Partner Spotlight
Camunda
From AI Pilots to Enterprise-Scale Autonomy
The question enterprises are asking has changed. It’s no longer whether to deploy AI agents — it’s why so few deployments ever move beyond the pilot stage. IDC projects that the number of actively deployed AI agents will exceed 1 billion worldwide by 2029 — 40 times more than in 2025.
Yet according to Camunda’s own research, 71% of organizations are already using AI agents, but only 11% of those use cases reached production last year. The gap between ambition and outcomes is widening. The root cause isn’t the technology — it’s the absence of a structured path forward.
How IT Leaders Can Move from Pilots to Production
Scaling agentic AI requires more than deploying more agents. It requires building the operating model that makes agents trustworthy, governable, and reusable across the enterprise. Here’s how to get there:
Start where agents create the most value. Focus first on processes that strain deterministic automation and look for unstructured inputs, incomplete data, and high exception rates (e.g. claims intake, KYC checks, customer onboarding, and email correspondence handling). These are the areas where agents have the highest impact and where the business case is easiest to demonstrate.
Build for reuse, not repetition. Treat agents, connectors, and process templates as shared enterprise assets. A central library of reusable components prevents pilots from splintering into disconnected projects and accelerates deployment across teams.
Establish governance before you scale. Define confidence thresholds, escalation paths, and human review triggers from day one. Wrap every agentic action in audit trails so compliance and risk teams have full visibility — before deployment, not after.
Connect agents inside business processes, not alongside them. The turning point comes when agents operate within orchestrated, end-to-end business processes. Deterministic logic handles predictable steps; agents handle ambiguity and exceptions. The result is a process that is stateful, fault-tolerant, and auditable at every stage.
Shift from pilots to platforms. Formalize the operating model once early use cases prove out. Establish a central team to standardize process design patterns, onboarding templates, and success metrics — so new agentic processes can be built without reinventing the foundation each time.
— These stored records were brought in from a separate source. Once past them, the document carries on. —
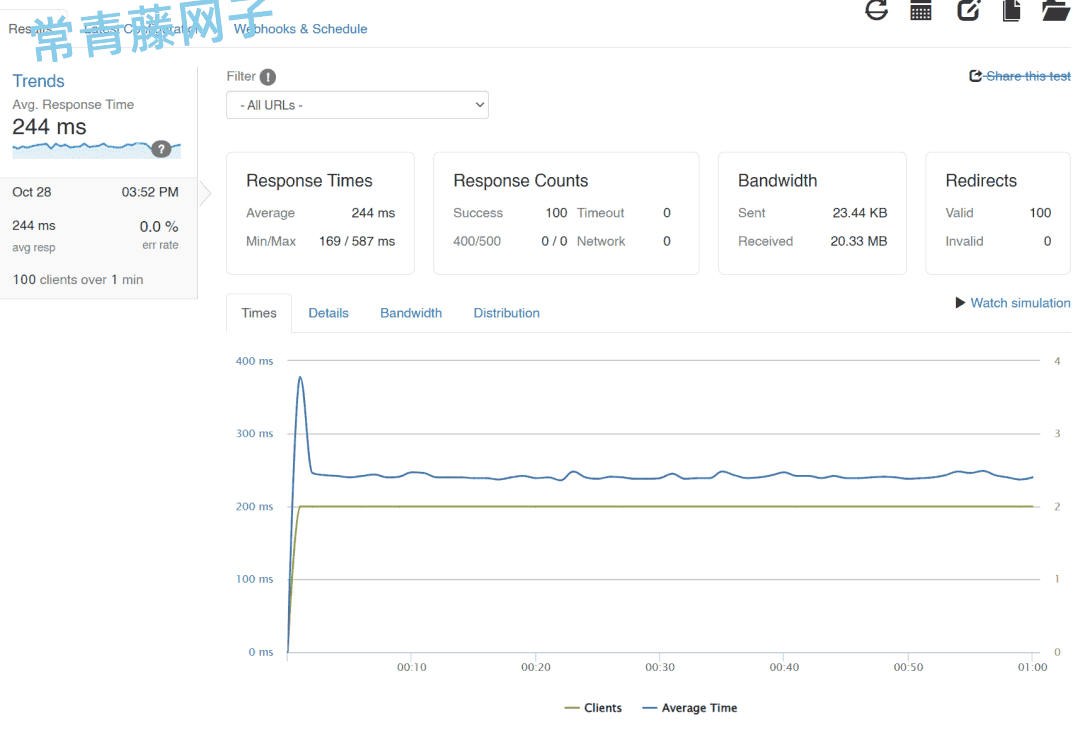
Task: Open the calendar schedule icon
Action: click(x=921, y=10)
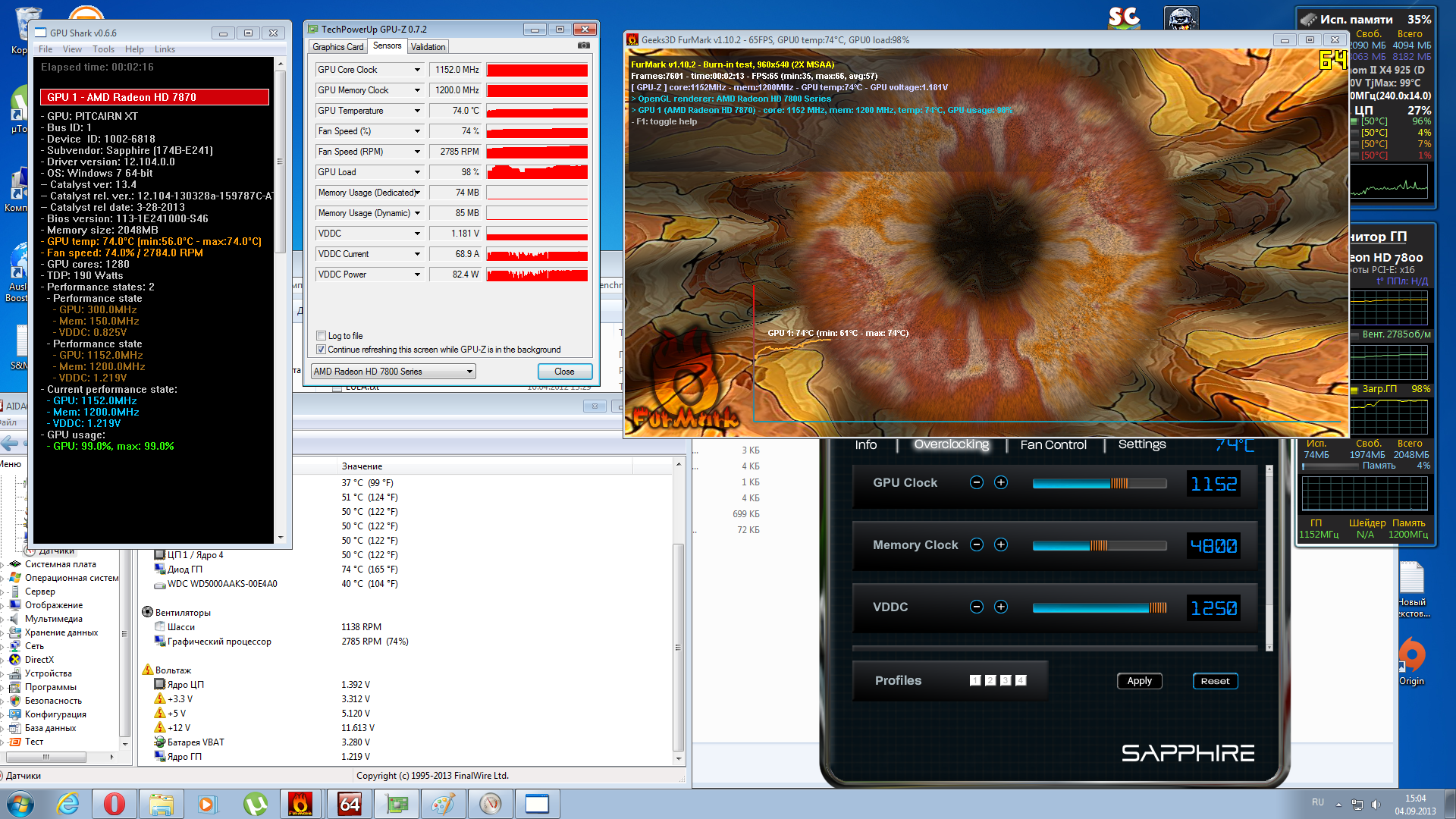1456x819 pixels.
Task: Uncheck Continue refreshing in background option
Action: pos(322,350)
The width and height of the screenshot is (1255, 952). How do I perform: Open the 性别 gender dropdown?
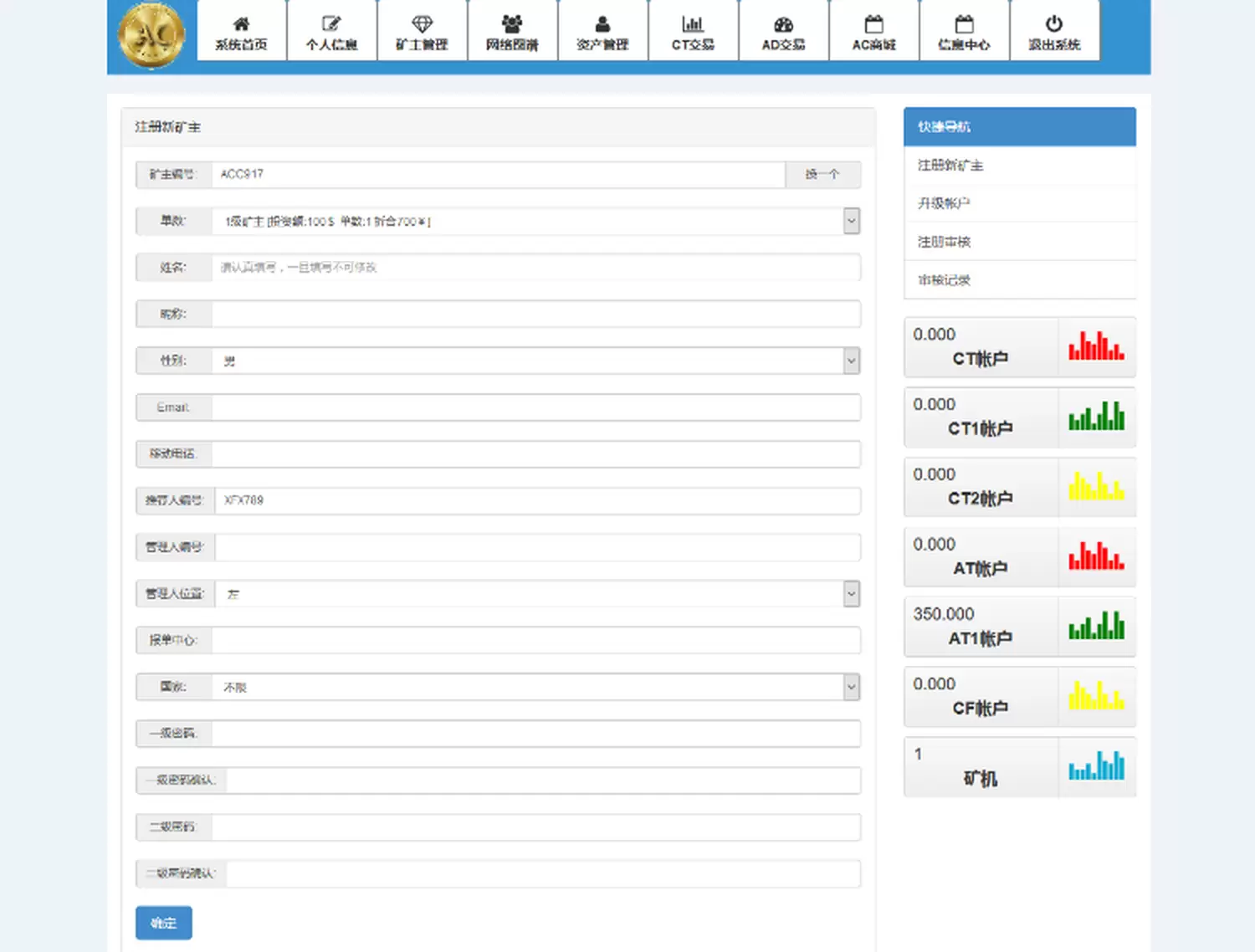coord(851,361)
Measure outcomes and expand autonomy incrementally. Track cycle time, exception rates, cost per case, and compliance accuracy. Use those feedback loops to refine agent behavior and increase autonomy gradually — starting with classification and data enrichment before moving into fully autonomous decision-making.
The right operating model
Agentic orchestration is what makes all of this possible at enterprise scale. It brings deterministic process logic and dynamic AI decision-making together: rules handle what’s predictable, agents handle what isn’t, and the business retains full visibility and control throughout. The leaders who will define this era aren’t those running the most experiments – they’re the ones who have built the orchestration infrastructure to make AI deliver, at scale, with governance built in from the start.